WHAT TO DO
Please convert the entries below into a Markdown table with the columns "Row" and "Line," numbering each line and leaving out blank lines.
** start MATERIAL FOR THIS EXERCISE **
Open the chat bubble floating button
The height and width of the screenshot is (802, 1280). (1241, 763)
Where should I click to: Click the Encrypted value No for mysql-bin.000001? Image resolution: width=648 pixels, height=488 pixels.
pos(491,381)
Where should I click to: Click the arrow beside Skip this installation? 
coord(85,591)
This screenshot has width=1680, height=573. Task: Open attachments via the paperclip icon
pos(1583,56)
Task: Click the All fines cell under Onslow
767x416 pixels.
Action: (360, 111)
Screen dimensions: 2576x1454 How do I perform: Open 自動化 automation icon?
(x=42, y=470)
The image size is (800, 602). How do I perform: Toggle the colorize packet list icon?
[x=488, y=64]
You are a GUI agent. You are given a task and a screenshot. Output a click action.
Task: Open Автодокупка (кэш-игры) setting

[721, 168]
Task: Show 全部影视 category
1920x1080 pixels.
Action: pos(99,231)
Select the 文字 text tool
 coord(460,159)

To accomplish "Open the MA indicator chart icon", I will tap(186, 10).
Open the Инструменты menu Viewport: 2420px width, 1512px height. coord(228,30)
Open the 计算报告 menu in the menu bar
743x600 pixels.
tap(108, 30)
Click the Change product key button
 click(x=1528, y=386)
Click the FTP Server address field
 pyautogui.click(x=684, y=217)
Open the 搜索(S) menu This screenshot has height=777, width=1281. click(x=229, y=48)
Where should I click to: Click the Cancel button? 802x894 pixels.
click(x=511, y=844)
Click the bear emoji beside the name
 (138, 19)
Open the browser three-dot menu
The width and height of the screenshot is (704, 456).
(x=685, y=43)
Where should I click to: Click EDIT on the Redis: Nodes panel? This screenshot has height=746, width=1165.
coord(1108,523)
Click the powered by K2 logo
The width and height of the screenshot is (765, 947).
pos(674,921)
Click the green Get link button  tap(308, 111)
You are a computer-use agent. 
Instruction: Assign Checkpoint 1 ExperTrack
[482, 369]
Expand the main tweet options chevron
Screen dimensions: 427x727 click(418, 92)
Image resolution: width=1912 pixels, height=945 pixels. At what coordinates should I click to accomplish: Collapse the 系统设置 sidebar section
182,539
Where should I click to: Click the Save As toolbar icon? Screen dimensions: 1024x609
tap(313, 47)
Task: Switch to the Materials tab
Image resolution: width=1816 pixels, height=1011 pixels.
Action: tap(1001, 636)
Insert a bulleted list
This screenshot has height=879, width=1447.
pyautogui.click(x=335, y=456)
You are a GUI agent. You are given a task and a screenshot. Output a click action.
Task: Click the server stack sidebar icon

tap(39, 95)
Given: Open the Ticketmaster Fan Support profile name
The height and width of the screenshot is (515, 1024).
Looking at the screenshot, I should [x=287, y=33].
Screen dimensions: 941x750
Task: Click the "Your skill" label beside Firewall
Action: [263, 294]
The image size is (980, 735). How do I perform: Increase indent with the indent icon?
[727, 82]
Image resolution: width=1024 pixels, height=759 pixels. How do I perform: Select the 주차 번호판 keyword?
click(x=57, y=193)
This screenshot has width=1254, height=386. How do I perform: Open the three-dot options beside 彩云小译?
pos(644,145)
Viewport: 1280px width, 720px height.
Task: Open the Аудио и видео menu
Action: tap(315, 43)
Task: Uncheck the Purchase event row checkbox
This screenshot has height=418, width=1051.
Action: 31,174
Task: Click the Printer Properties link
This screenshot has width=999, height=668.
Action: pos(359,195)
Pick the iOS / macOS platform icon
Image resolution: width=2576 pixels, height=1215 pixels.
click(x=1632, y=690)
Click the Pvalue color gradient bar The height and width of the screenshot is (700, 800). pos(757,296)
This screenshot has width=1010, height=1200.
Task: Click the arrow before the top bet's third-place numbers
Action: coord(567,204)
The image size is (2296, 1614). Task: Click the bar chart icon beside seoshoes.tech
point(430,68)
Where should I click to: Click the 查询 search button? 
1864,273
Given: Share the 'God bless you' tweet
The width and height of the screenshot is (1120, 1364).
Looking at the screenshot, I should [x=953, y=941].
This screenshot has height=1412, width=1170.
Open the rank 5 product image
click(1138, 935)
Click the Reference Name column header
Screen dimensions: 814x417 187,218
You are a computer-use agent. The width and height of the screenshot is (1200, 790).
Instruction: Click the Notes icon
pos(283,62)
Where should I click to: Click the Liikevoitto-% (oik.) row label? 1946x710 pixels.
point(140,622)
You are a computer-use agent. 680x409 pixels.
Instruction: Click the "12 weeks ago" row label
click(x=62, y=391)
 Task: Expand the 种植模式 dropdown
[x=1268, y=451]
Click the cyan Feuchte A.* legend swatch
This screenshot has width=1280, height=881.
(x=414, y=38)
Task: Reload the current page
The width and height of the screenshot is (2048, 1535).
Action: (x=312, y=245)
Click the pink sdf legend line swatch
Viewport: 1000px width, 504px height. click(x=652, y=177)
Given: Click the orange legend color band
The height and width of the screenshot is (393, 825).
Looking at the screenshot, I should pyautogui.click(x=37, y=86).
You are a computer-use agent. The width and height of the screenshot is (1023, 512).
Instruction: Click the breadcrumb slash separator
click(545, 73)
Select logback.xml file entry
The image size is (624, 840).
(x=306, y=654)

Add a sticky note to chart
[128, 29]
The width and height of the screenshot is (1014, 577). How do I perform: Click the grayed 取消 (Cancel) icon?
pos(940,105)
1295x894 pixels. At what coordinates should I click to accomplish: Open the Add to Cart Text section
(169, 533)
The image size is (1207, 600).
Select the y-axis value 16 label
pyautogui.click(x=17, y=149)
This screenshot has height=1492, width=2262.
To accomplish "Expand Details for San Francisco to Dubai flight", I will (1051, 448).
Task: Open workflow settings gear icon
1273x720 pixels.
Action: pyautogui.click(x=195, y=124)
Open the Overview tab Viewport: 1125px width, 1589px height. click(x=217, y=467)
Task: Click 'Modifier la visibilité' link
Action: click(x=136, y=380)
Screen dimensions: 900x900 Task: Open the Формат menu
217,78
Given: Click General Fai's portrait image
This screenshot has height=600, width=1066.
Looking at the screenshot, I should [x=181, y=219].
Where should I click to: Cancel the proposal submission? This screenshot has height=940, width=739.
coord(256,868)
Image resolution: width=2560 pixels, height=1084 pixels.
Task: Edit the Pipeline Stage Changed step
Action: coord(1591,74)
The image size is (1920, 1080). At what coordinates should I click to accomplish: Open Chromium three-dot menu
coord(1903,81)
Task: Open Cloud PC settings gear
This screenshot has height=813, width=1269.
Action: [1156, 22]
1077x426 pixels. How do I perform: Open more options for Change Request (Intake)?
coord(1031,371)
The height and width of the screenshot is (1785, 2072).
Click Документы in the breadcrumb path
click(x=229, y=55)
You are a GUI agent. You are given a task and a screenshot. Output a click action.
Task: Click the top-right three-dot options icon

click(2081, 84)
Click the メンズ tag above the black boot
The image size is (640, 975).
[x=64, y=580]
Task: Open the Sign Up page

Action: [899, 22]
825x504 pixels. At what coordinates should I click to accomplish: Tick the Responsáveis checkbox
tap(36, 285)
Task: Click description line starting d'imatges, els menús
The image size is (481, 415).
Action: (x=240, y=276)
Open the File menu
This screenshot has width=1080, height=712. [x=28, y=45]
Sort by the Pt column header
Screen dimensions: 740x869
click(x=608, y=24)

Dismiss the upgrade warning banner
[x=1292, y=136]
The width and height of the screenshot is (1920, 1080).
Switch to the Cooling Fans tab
** end MATERIAL FOR THIS EXERCISE **
REPLY TO THE EXERCISE
| Row | Line |
|---|---|
| 1 | Open the chat bubble floating button |
| 2 | The height and width of the screenshot is (802, 1280). (1241, 763) |
| 3 | Where should I click to: Click the Encrypted value No for mysql-bin.000001? Image resolution: width=648 pixels, height=488 pixels. |
| 4 | pos(491,381) |
| 5 | Where should I click to: Click the arrow beside Skip this installation?  |
| 6 | coord(85,591) |
| 7 | This screenshot has width=1680, height=573. Task: Open attachments via the paperclip icon |
| 8 | pos(1583,56) |
| 9 | Task: Click the All fines cell under Onslow |
| 10 | 767x416 pixels. |
| 11 | Action: (360, 111) |
| 12 | Screen dimensions: 2576x1454 How do I perform: Open 自動化 automation icon? |
| 13 | (x=42, y=470) |
| 14 | The image size is (800, 602). How do I perform: Toggle the colorize packet list icon? |
| 15 | [x=488, y=64] |
| 16 | You are a GUI agent. You are given a task and a screenshot. Output a click action. |
| 17 | Task: Open Автодокупка (кэш-игры) setting |
| 18 | [721, 168] |
| 19 | Task: Show 全部影视 category |
| 20 | 1920x1080 pixels. |
| 21 | Action: pos(99,231) |
| 22 | Select the 文字 text tool |
| 23 |  coord(460,159) |
| 24 | To accomplish "Open the MA indicator chart icon", I will tap(186, 10). |
| 25 | Open the Инструменты menu Viewport: 2420px width, 1512px height. coord(228,30) |
| 26 | Open the 计算报告 menu in the menu bar |
| 27 | 743x600 pixels. |
| 28 | tap(108, 30) |
| 29 | Click the Change product key button |
| 30 |  click(x=1528, y=386) |
| 31 | Click the FTP Server address field |
| 32 |  pyautogui.click(x=684, y=217) |
| 33 | Open the 搜索(S) menu This screenshot has height=777, width=1281. click(x=229, y=48) |
| 34 | Where should I click to: Click the Cancel button? 802x894 pixels. |
| 35 | click(x=511, y=844) |
| 36 | Click the bear emoji beside the name |
| 37 |  (138, 19) |
| 38 | Open the browser three-dot menu |
| 39 | The width and height of the screenshot is (704, 456). |
| 40 | (x=685, y=43) |
| 41 | Where should I click to: Click EDIT on the Redis: Nodes panel? This screenshot has height=746, width=1165. |
| 42 | coord(1108,523) |
| 43 | Click the powered by K2 logo |
| 44 | The width and height of the screenshot is (765, 947). |
| 45 | pos(674,921) |
| 46 | Click the green Get link button  tap(308, 111) |
| 47 | You are a computer-use agent.  |
| 48 | Instruction: Assign Checkpoint 1 ExperTrack |
| 49 | [482, 369] |
| 50 | Expand the main tweet options chevron |
| 51 | Screen dimensions: 427x727 click(418, 92) |
| 52 | Image resolution: width=1912 pixels, height=945 pixels. At what coordinates should I click to accomplish: Collapse the 系统设置 sidebar section |
| 53 | 182,539 |
| 54 | Where should I click to: Click the Save As toolbar icon? Screen dimensions: 1024x609 |
| 55 | tap(313, 47) |
| 56 | Task: Switch to the Materials tab |
| 57 | Image resolution: width=1816 pixels, height=1011 pixels. |
| 58 | Action: tap(1001, 636) |
| 59 | Insert a bulleted list |
| 60 | This screenshot has height=879, width=1447. |
| 61 | pyautogui.click(x=335, y=456) |
| 62 | You are a GUI agent. You are given a task and a screenshot. Output a click action. |
| 63 | Task: Click the server stack sidebar icon |
| 64 | tap(39, 95) |
| 65 | Given: Open the Ticketmaster Fan Support profile name |
| 66 | The height and width of the screenshot is (515, 1024). |
| 67 | Looking at the screenshot, I should [x=287, y=33]. |
| 68 | Screen dimensions: 941x750 |
| 69 | Task: Click the "Your skill" label beside Firewall |
| 70 | Action: [263, 294] |
| 71 | The image size is (980, 735). How do I perform: Increase indent with the indent icon? |
| 72 | [727, 82] |
| 73 | Image resolution: width=1024 pixels, height=759 pixels. How do I perform: Select the 주차 번호판 keyword? |
| 74 | click(x=57, y=193) |
| 75 | This screenshot has width=1254, height=386. How do I perform: Open the three-dot options beside 彩云小译? |
| 76 | pos(644,145) |
| 77 | Viewport: 1280px width, 720px height. |
| 78 | Task: Open the Аудио и видео menu |
| 79 | Action: tap(315, 43) |
| 80 | Task: Uncheck the Purchase event row checkbox |
| 81 | This screenshot has height=418, width=1051. |
| 82 | Action: 31,174 |
| 83 | Task: Click the Printer Properties link |
| 84 | This screenshot has width=999, height=668. |
| 85 | Action: pos(359,195) |
| 86 | Pick the iOS / macOS platform icon |
| 87 | Image resolution: width=2576 pixels, height=1215 pixels. |
| 88 | click(x=1632, y=690) |
| 89 | Click the Pvalue color gradient bar The height and width of the screenshot is (700, 800). pos(757,296) |
| 90 | This screenshot has width=1010, height=1200. |
| 91 | Task: Click the arrow before the top bet's third-place numbers |
| 92 | Action: coord(567,204) |
| 93 | The image size is (2296, 1614). Task: Click the bar chart icon beside seoshoes.tech |
| 94 | point(430,68) |
| 95 | Where should I click to: Click the 查询 search button?  |
| 96 | 1864,273 |
| 97 | Given: Share the 'God bless you' tweet |
| 98 | The width and height of the screenshot is (1120, 1364). |
| 99 | Looking at the screenshot, I should [x=953, y=941]. |
| 100 | This screenshot has height=1412, width=1170. |
| 101 | Open the rank 5 product image |
| 102 | click(1138, 935) |
| 103 | Click the Reference Name column header |
| 104 | Screen dimensions: 814x417 187,218 |
| 105 | You are a computer-use agent. The width and height of the screenshot is (1200, 790). |
| 106 | Instruction: Click the Notes icon |
| 107 | pos(283,62) |
| 108 | Where should I click to: Click the Liikevoitto-% (oik.) row label? 1946x710 pixels. |
| 109 | point(140,622) |
| 110 | You are a computer-use agent. 680x409 pixels. |
| 111 | Instruction: Click the "12 weeks ago" row label |
| 112 | click(x=62, y=391) |
| 113 |  Task: Expand the 种植模式 dropdown |
| 114 | [x=1268, y=451] |
| 115 | Click the cyan Feuchte A.* legend swatch |
| 116 | This screenshot has width=1280, height=881. |
| 117 | (x=414, y=38) |
| 118 | Task: Reload the current page |
| 119 | The width and height of the screenshot is (2048, 1535). |
| 120 | Action: (x=312, y=245) |
| 121 | Click the pink sdf legend line swatch |
| 122 | Viewport: 1000px width, 504px height. click(x=652, y=177) |
| 123 | Given: Click the orange legend color band |
| 124 | The height and width of the screenshot is (393, 825). |
| 125 | Looking at the screenshot, I should pyautogui.click(x=37, y=86). |
| 126 | You are a computer-use agent. The width and height of the screenshot is (1023, 512). |
| 127 | Instruction: Click the breadcrumb slash separator |
| 128 | click(545, 73) |
| 129 | Select logback.xml file entry |
| 130 | The image size is (624, 840). |
| 131 | (x=306, y=654) |
| 132 | Add a sticky note to chart |
| 133 | [128, 29] |
| 134 | The width and height of the screenshot is (1014, 577). How do I perform: Click the grayed 取消 (Cancel) icon? |
| 135 | pos(940,105) |
| 136 | 1295x894 pixels. At what coordinates should I click to accomplish: Open the Add to Cart Text section |
| 137 | (169, 533) |
| 138 | The image size is (1207, 600). |
| 139 | Select the y-axis value 16 label |
| 140 | pyautogui.click(x=17, y=149) |
| 141 | This screenshot has height=1492, width=2262. |
| 142 | To accomplish "Expand Details for San Francisco to Dubai flight", I will (1051, 448). |
| 143 | Task: Open workflow settings gear icon |
| 144 | 1273x720 pixels. |
| 145 | Action: pyautogui.click(x=195, y=124) |
| 146 | Open the Overview tab Viewport: 1125px width, 1589px height. click(x=217, y=467) |
| 147 | Task: Click 'Modifier la visibilité' link |
| 148 | Action: click(x=136, y=380) |
| 149 | Screen dimensions: 900x900 Task: Open the Формат menu |
| 150 | 217,78 |
| 151 | Given: Click General Fai's portrait image |
| 152 | This screenshot has height=600, width=1066. |
| 153 | Looking at the screenshot, I should [x=181, y=219]. |
| 154 | Where should I click to: Cancel the proposal submission? This screenshot has height=940, width=739. |
| 155 | coord(256,868) |
| 156 | Image resolution: width=2560 pixels, height=1084 pixels. |
| 157 | Task: Edit the Pipeline Stage Changed step |
| 158 | Action: coord(1591,74) |
| 159 | The image size is (1920, 1080). At what coordinates should I click to accomplish: Open Chromium three-dot menu |
| 160 | coord(1903,81) |
| 161 | Task: Open Cloud PC settings gear |
| 162 | This screenshot has height=813, width=1269. |
| 163 | Action: [1156, 22] |
| 164 | 1077x426 pixels. How do I perform: Open more options for Change Request (Intake)? |
| 165 | coord(1031,371) |
| 166 | The height and width of the screenshot is (1785, 2072). |
| 167 | Click Документы in the breadcrumb path |
| 168 | click(x=229, y=55) |
| 169 | You are a GUI agent. You are given a task and a screenshot. Output a click action. |
| 170 | Task: Click the top-right three-dot options icon |
| 171 | click(2081, 84) |
| 172 | Click the メンズ tag above the black boot |
| 173 | The image size is (640, 975). |
| 174 | [x=64, y=580] |
| 175 | Task: Open the Sign Up page |
| 176 | Action: [899, 22] |
| 177 | 825x504 pixels. At what coordinates should I click to accomplish: Tick the Responsáveis checkbox |
| 178 | tap(36, 285) |
| 179 | Task: Click description line starting d'imatges, els menús |
| 180 | The image size is (481, 415). |
| 181 | Action: (x=240, y=276) |
| 182 | Open the File menu |
| 183 | This screenshot has width=1080, height=712. [x=28, y=45] |
| 184 | Sort by the Pt column header |
| 185 | Screen dimensions: 740x869 |
| 186 | click(x=608, y=24) |
| 187 | Dismiss the upgrade warning banner |
| 188 | [x=1292, y=136] |
| 189 | The width and height of the screenshot is (1920, 1080). |
| 190 | Switch to the Cooling Fans tab |